Andrew Hazeldine

Personal information
- Full name: Andrew Thomas Edward Hazeldine
- Born: 13 July 1994 (age 32) Portsmouth, Hampshire, England
- Batting: Left-handed
- Bowling: Left-arm fast
- Role: Bowler

Domestic team information
- 2017/18–2021/22: Canterbury
- 2022/23–: Otago
- FC debut: 1 March 2018 Canterbury v Wellington
- LA debut: 31 October 2018 Canterbury v Auckland

Career statistics
| Competition | FC | LA | T20 |
| Matches | 22 | 32 | 24 |
| Runs scored | 427 | 241 | 61 |
| Batting average | 14.72 | 16.06 | 6.77 |
| 100s/50s | 0/0 | 0/1 | 0/0 |
| Top score | 41 | 54* | 12* |
| Balls bowled | 2,730 | 1,432 | 414 |
| Wickets | 46 | 44 | 22 |
| Bowling average | 44.97 | 32.34 | 26.31 |
| 5 wickets in innings | 1 | 1 | 0 |
| 10 wickets in match | 0 | 0 | 0 |
| Best bowling | 5/33 | 5/36 | 3/20 |
| Catches/stumpings | 7/– | 10/– | 4/– |
- Source: CricInfo, 9 April 2025

= Andrew Hazeldine =

New Zealand cricketer (born 1994)

Andrew Thomas Edward Hazeldine (born 13 July 1994) is a cricketer.
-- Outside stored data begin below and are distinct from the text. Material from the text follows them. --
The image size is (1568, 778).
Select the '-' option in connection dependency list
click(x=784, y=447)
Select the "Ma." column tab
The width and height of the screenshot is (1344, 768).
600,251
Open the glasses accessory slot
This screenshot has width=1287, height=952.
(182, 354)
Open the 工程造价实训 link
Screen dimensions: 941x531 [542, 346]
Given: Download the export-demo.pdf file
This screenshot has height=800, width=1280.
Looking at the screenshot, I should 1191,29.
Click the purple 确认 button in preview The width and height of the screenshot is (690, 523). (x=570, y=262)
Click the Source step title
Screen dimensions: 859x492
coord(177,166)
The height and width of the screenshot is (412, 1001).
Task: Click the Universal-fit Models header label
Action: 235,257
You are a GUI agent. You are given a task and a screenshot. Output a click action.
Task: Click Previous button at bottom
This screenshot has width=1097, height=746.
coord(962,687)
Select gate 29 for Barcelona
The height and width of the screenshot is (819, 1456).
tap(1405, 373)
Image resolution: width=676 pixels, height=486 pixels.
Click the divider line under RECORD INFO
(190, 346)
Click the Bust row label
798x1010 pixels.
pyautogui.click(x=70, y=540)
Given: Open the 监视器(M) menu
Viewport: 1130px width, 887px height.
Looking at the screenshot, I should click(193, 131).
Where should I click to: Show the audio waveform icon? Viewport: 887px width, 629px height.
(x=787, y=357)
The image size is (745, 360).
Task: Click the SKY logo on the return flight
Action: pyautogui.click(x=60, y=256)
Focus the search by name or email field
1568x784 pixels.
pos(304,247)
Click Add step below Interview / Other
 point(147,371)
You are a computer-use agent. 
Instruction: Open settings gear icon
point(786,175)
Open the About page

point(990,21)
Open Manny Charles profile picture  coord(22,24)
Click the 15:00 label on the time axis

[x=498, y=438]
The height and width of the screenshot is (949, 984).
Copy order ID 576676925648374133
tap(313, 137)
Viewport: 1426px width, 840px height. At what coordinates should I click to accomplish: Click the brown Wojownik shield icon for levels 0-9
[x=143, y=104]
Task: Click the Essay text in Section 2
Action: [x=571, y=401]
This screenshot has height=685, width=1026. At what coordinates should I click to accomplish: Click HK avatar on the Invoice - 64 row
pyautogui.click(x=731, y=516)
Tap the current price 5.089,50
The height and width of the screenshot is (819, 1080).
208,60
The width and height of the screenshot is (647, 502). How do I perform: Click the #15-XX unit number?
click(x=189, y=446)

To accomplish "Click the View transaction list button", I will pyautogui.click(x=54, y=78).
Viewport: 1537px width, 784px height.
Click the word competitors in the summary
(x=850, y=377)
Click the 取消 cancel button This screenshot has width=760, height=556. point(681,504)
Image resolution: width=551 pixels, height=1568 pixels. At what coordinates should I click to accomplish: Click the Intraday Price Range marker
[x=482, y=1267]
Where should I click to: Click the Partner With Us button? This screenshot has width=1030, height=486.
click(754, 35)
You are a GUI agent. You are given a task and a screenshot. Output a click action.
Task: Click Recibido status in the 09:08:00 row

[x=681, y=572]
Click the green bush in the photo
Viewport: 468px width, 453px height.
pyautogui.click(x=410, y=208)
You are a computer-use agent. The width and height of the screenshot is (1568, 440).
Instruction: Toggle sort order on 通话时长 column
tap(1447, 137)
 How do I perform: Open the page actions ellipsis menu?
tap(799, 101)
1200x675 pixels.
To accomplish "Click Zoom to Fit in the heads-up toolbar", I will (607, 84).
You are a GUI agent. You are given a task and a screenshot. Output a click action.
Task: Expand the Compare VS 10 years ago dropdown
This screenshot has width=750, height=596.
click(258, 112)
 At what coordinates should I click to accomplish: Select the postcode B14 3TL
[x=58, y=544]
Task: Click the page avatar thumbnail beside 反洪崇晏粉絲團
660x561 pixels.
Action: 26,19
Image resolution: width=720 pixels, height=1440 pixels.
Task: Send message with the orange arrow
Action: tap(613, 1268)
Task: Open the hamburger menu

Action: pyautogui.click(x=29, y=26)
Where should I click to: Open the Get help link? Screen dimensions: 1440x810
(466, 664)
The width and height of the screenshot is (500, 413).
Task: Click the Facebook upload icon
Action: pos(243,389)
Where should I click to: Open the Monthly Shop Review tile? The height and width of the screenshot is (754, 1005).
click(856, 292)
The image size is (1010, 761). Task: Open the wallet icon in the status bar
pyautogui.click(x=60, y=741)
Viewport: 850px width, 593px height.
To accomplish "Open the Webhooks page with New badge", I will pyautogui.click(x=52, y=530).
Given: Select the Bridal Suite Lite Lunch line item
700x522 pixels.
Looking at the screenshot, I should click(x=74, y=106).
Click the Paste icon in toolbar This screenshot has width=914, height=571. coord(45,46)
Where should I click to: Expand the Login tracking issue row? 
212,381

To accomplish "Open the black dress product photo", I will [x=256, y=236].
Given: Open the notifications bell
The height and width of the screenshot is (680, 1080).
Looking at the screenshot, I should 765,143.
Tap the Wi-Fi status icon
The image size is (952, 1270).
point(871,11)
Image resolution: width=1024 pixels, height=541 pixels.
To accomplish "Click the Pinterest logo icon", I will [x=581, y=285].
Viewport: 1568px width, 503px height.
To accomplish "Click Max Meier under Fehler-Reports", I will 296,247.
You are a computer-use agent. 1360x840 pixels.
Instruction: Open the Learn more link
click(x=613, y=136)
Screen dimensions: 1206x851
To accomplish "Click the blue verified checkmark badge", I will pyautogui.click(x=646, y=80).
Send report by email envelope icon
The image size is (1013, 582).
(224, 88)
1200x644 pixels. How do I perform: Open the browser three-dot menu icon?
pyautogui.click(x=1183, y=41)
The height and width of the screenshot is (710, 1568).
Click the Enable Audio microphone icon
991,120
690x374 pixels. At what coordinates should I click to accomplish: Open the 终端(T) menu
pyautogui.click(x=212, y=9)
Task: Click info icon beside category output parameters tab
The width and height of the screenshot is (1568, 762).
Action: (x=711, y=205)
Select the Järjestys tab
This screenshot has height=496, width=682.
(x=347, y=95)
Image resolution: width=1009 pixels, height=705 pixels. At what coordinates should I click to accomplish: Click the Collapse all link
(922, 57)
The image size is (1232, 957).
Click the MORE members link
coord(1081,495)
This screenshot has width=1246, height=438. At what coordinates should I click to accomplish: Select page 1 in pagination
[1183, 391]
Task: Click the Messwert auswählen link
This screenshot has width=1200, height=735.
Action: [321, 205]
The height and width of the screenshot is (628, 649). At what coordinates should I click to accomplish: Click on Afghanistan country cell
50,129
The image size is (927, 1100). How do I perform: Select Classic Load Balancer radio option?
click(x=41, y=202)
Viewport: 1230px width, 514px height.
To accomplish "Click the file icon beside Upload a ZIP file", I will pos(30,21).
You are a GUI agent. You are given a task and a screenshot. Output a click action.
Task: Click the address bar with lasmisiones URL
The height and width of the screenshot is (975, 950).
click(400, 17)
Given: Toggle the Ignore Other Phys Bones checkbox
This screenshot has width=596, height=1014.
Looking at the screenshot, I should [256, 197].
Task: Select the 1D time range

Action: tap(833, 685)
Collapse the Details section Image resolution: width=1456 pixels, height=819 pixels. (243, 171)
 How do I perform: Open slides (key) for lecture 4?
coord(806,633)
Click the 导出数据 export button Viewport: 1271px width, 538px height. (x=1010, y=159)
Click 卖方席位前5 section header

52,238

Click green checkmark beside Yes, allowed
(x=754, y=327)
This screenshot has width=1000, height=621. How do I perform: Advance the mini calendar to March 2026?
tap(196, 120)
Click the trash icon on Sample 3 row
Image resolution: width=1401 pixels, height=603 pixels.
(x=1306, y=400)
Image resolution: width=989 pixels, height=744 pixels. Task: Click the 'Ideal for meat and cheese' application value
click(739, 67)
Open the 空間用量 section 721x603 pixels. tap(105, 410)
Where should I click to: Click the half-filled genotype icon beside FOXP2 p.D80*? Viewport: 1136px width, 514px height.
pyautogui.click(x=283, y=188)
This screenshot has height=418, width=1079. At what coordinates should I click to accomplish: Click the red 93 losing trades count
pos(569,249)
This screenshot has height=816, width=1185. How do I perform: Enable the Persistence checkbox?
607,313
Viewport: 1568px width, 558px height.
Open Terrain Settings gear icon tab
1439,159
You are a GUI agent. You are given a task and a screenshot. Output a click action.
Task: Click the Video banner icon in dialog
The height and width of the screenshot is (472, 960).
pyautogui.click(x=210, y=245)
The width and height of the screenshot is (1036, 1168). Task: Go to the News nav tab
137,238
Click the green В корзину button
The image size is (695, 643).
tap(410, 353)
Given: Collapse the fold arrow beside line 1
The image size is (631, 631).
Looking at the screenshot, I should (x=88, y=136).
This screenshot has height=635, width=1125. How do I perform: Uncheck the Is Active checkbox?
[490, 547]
He holds dual British and New Zealand citizenship. He made his Twenty20 debut for Canterbury in the 2017–18 Super Smash on 17 December 2017. He made his first-class debut for Canterbury in the 2017–18 Plunket Shield season on 1 March 2018. In June 2018, he was awarded a contract with Canterbury for the 2018–19 season. He made his List A debut for Canterbury in the 2018–19 Ford Trophy on 31 October 2018.

In June 2020, he was offered a contract by Canterbury ahead of the 2020–21 domestic cricket season. However, in September 2020, Hazeldine was diagnosed with Hodgkin's Lymphoma, ruling him out of the season.